Mais maintenant, j'ai compris. La fureur de ce que je pense, présenté à l'Espace Go, accomplit le magistral travail de nous prendre par la main et de nous amener dans l'univers si particulier de Nelly Arcan. On nous y accompagne, on nous y apprivoise et même si c'est un monde où, personnellement, je ne voudrais pas vivre, cette soirée m'a enfin permis de comprendre la souffrance et le désarroi de cette femme et elle m'est apparue presque sympathique.

Tout cela est dû à une remarquable production. La mise en scène de Marie Brassard est phénoménale et elle est accompagnée d'une scénographie d'un esthétisme à couper le souffle. Sur scène, dix cubes sur deux étages où les six comédiennes (qui sont toutes excellentes, il va sans dire) nous parlent à travers une vitre. Elles incarnent Nelly Arcan à différentes étapes de sa vie, de l'enfant à l'adulte en passant par la vierge et la putain. Nous suivons donc ce cheminement cahoteux, plein d'embûches, qui la mènera ultimement à se passer une corde autour du cou et à en finir une fois pour toutes. On a donné au texte des qualités incantatoires, les comédiennes le triturent, jouent avec ses sonorités, le hurlent ou le chantent dans une superbe alchimie du verbe. La musique appuie et intensifie les effets de la voix et les choix des couleurs pour les costumes ou les décors créent des atmosphères qui vont du louche au lyrique, mais qui fournissent toujours au spectateur un point focal explosif. Comme Rimbaud avait donné des couleurs aux voyelles, Marie Brassard a donné des pigments aux états d'âme.

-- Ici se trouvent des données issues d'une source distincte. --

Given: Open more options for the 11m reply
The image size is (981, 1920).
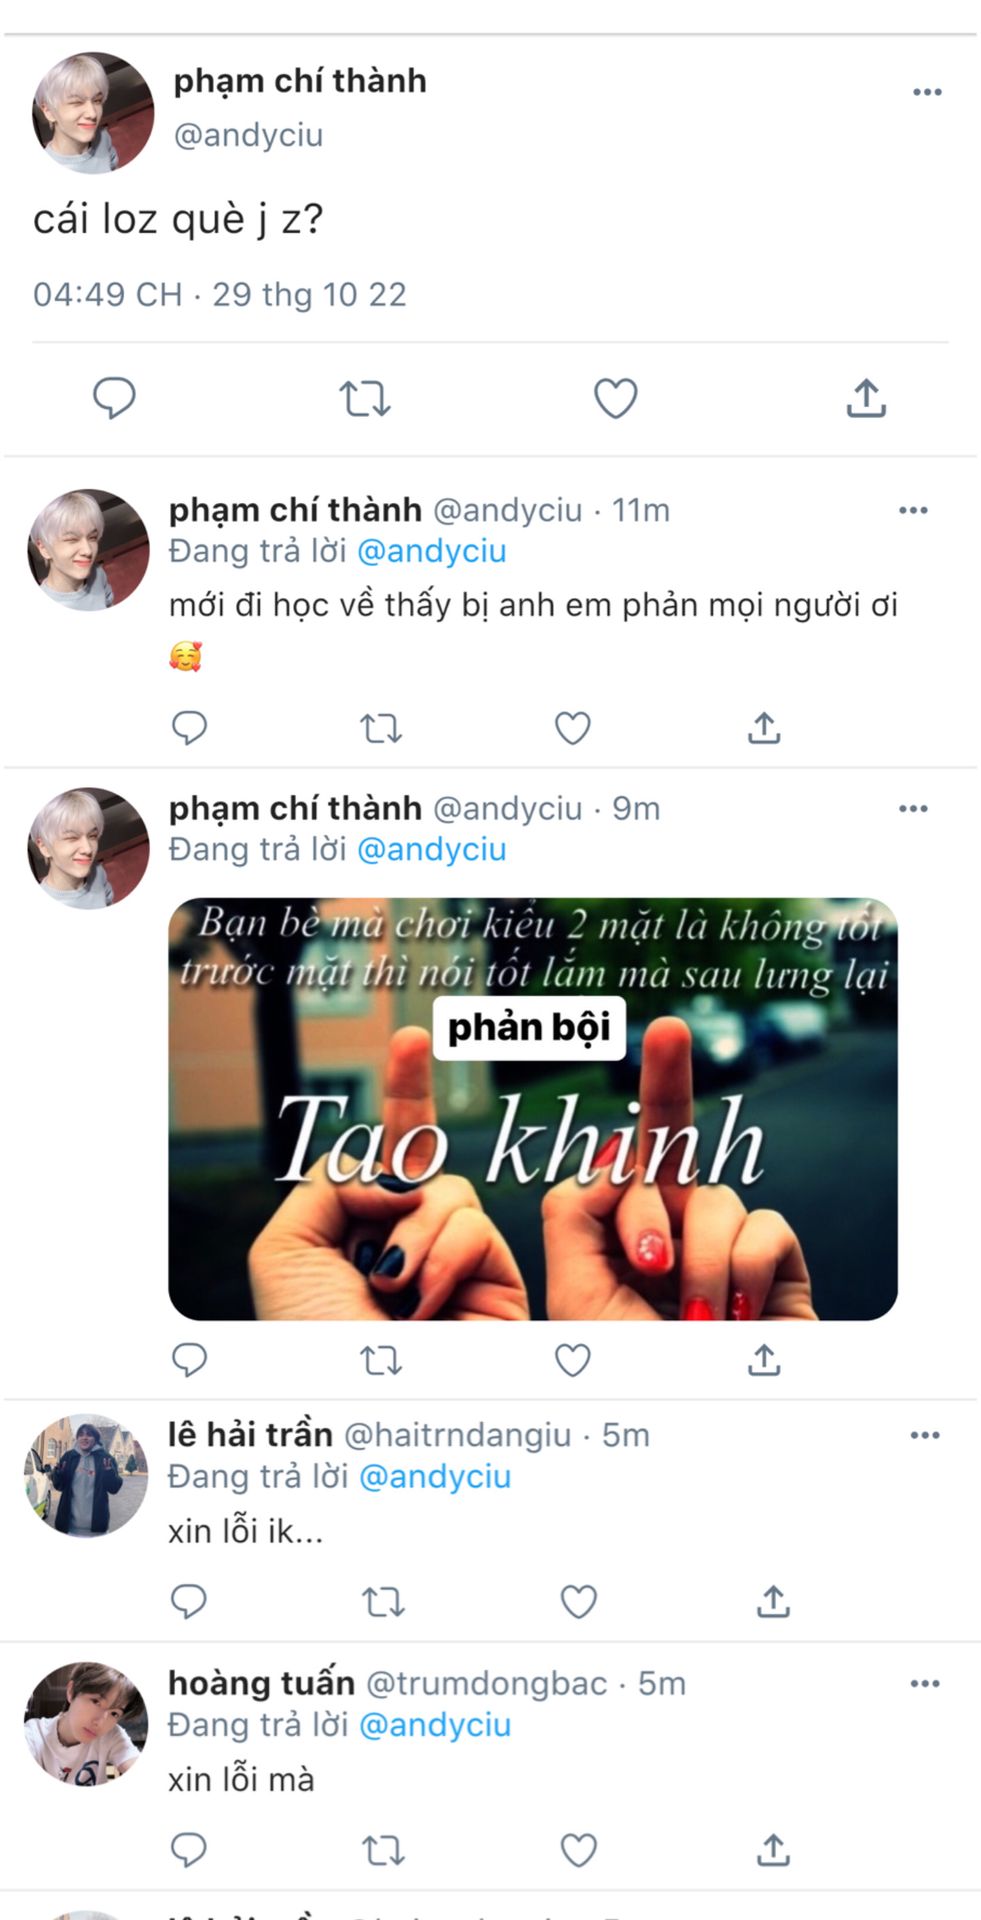Looking at the screenshot, I should tap(913, 510).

Tout cela est très intense et, avec son heure 35 minutes, le spectacle est parfait. C'est d'ailleurs cet équilibre, ce dosage qui donne un si grand impact à La fureur de ce que je pense. Et, par-dessus tout, cette humanisation d'un discours qui a parfois tendance, dans les livres de Nelly Arcan, à rompre les amarres.

Nelly Arcan n'a pas réussi à trouver le fil d'Ariane dans le labyrinthe de sa douleur. L'art ne l'a pas sauvée, sa quête de pureté n'a pas donné de résultats. Mais grâce à Sophie Cadieux et à Marie Brassard je sais que son roman Folle aurait pu s'intituler Illuminée. Car dans sa folie il y avait une terrible lucidité.

La fureur de ce que je pense est présentée à l'Espace GO jusqu'au 5 mai 2013.